Consigna
Responde a partir de la crítica de cine que aparece abajo:
(a) ¿Qué premio ganó la película en el festival de Cannes?
(b) ¿Cómo se llama el protagonista y a qué se dedica?
(c) ¿Cuántos años lleva ausente el protagonista cuando regresa?

Texto proporcionado
━━━

Hermanos en una cacofonía de gritos.
El film ganador del Gran Premio del Jurado en Cannes es otra creación hiperventilada del director de Yo maté a mi madre, que continúa confundiendo catarsis con vómito, con personajes que parecen estar siempre al borde de la explosión emocional.
Xavier Dolan, el niño maravilla canadiense, nutrido y mimado en ese centro del universo llamado Cannes y con no pocos admiradores en todo el mundo, continúa investigando las relaciones familiares, ineluctablemente conflictivas. En Es sólo el fin del mundo, ganadora del Gran Premio del Jurado en ese festival, la cuestión se torna un poco (apenas) más expansiva que en la anterior Mommy –dominada por la ecuación amor-odio entre una madre y su hijo adolescente–, sumando a la pequeña saga a un par de hermanos y a la pareja de uno de ellos. Sin embargo, continúa la cacofonía de gritos, que a esta altura es una de las marcas registradas de su cine: los personajes parecen estar siempre al borde de la explosión emocional, cuando no la surfean en el pico de su altura, y no hay casi un momento de la historia en la cual asome algo parecido a un momento de pacificación. Con la excepción, quizás, de un puñado de flashbacks que idealizan momentos muy puntuales del pasado del protagonista, Louis, el joven y exitoso dramaturgo que regresa, luego de doce años de ausencia, para avisarles a los suyos que está por morirse.

━━━

Sección de datos
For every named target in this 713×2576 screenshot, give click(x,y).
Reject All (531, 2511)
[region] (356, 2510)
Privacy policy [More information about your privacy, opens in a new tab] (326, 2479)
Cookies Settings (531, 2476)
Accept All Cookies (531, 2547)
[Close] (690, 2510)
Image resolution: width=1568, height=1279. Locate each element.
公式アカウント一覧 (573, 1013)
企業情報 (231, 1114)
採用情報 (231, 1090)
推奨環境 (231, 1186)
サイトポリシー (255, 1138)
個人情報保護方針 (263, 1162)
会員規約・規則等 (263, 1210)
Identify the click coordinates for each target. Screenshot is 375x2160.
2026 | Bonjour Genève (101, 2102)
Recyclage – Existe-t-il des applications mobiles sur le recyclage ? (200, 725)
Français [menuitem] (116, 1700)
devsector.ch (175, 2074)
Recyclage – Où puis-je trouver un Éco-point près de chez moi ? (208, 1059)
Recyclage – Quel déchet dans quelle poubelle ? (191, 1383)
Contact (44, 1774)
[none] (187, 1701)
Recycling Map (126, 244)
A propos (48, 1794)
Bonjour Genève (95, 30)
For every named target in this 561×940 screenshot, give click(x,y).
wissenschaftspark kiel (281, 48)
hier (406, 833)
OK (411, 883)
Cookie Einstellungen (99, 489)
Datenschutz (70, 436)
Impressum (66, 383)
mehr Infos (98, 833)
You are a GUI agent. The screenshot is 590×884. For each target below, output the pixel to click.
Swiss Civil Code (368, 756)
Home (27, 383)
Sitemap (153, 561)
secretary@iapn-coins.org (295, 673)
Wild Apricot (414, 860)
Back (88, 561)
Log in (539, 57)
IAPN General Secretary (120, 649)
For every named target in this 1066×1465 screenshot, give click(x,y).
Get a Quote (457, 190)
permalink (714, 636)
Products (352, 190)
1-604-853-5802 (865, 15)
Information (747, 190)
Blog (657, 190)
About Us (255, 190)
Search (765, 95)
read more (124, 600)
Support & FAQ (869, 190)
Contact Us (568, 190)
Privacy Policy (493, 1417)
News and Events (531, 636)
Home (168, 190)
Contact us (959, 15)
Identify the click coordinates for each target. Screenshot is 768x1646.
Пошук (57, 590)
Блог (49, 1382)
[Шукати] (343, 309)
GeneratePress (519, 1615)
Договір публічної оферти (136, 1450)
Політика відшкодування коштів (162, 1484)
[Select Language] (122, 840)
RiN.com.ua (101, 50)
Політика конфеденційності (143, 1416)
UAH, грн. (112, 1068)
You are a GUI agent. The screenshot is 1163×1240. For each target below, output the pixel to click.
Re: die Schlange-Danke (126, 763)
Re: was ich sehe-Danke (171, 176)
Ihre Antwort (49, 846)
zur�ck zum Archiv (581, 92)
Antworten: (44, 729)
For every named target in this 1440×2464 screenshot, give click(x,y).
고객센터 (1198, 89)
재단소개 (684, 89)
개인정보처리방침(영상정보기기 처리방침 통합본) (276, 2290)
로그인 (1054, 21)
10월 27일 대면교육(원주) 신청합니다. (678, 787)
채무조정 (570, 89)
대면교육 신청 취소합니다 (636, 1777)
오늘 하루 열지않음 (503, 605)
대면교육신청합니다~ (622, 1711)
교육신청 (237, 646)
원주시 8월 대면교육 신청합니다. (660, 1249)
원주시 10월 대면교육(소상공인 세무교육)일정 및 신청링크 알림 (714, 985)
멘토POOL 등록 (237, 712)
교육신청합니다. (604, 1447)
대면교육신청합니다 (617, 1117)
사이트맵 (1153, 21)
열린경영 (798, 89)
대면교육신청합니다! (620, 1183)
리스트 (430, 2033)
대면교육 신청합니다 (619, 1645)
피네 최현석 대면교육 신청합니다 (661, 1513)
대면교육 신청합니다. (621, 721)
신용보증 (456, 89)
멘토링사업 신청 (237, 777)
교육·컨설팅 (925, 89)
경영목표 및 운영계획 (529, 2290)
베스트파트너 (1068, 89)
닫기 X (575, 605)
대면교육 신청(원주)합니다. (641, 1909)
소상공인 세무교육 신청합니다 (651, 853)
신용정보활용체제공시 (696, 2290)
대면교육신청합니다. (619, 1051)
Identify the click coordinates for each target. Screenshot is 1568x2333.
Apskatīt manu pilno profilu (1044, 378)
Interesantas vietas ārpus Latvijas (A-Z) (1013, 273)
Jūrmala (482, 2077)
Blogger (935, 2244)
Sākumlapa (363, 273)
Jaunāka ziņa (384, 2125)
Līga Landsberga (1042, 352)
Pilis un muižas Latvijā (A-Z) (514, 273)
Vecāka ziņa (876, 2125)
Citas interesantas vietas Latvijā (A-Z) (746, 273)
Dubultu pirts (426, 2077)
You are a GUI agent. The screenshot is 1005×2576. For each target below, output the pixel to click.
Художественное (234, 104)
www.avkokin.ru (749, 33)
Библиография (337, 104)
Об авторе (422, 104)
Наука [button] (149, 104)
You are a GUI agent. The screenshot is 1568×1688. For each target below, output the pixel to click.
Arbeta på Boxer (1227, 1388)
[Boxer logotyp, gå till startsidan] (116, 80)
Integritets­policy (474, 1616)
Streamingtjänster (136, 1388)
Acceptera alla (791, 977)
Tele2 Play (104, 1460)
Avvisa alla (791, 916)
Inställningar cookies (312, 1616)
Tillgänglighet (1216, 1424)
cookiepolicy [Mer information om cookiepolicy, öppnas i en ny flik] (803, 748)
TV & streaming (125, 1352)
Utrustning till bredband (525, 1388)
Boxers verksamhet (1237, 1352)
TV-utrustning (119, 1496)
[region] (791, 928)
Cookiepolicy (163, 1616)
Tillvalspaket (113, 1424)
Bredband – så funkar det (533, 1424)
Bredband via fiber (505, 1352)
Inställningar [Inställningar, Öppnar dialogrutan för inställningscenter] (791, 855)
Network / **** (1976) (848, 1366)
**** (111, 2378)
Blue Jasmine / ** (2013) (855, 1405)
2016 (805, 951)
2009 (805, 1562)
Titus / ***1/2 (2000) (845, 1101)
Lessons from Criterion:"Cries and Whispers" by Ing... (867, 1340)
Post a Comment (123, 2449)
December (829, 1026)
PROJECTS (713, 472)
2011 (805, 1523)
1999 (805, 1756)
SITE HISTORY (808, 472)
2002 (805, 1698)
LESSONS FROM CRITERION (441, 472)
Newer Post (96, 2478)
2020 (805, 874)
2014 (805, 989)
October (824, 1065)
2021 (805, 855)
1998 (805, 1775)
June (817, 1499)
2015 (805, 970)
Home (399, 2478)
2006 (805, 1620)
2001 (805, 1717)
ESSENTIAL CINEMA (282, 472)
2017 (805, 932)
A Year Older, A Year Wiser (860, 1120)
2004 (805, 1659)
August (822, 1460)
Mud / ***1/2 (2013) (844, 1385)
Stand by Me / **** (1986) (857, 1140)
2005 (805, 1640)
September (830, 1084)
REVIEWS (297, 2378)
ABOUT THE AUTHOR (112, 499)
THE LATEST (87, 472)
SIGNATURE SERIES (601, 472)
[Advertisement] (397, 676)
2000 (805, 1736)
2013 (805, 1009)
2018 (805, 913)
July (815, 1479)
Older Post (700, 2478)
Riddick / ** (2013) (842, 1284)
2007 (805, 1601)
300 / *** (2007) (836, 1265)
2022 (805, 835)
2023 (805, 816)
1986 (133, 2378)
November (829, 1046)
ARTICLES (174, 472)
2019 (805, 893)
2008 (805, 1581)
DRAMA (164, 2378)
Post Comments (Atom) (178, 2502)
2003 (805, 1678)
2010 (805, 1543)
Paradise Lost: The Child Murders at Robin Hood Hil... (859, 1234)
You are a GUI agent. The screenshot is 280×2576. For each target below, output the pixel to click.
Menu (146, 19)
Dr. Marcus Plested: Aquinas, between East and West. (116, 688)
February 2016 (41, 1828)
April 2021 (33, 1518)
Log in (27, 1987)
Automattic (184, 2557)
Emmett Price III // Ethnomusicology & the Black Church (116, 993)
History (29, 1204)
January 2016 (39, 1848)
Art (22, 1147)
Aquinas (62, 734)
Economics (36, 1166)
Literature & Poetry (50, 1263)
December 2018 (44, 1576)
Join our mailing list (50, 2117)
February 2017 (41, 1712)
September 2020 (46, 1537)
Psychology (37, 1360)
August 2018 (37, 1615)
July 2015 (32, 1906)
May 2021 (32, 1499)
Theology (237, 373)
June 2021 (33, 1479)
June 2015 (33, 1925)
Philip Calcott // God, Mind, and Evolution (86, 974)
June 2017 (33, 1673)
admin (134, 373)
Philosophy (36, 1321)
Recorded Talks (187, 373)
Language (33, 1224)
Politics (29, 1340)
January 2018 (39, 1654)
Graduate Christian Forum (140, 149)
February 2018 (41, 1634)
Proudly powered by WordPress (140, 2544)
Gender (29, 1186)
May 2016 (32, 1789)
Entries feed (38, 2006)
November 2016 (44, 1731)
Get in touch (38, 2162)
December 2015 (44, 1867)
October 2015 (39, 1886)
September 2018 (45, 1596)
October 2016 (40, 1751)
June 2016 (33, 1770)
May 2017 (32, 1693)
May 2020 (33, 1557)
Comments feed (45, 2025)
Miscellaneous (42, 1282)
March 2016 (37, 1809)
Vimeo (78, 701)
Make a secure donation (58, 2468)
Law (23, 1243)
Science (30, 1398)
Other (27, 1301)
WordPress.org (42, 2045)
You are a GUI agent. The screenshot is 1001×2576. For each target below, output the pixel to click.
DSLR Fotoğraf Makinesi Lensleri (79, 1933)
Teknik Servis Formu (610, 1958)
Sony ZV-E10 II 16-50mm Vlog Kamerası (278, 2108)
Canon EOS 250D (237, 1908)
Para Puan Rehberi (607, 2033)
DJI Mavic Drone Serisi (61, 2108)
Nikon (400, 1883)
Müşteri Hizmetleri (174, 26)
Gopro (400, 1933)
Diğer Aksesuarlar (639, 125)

━━━

Resultado de la tarea
(a) El Gran Premio del Jurado.
(b) Louis, un joven y exitoso dramaturgo.
(c) Doce años.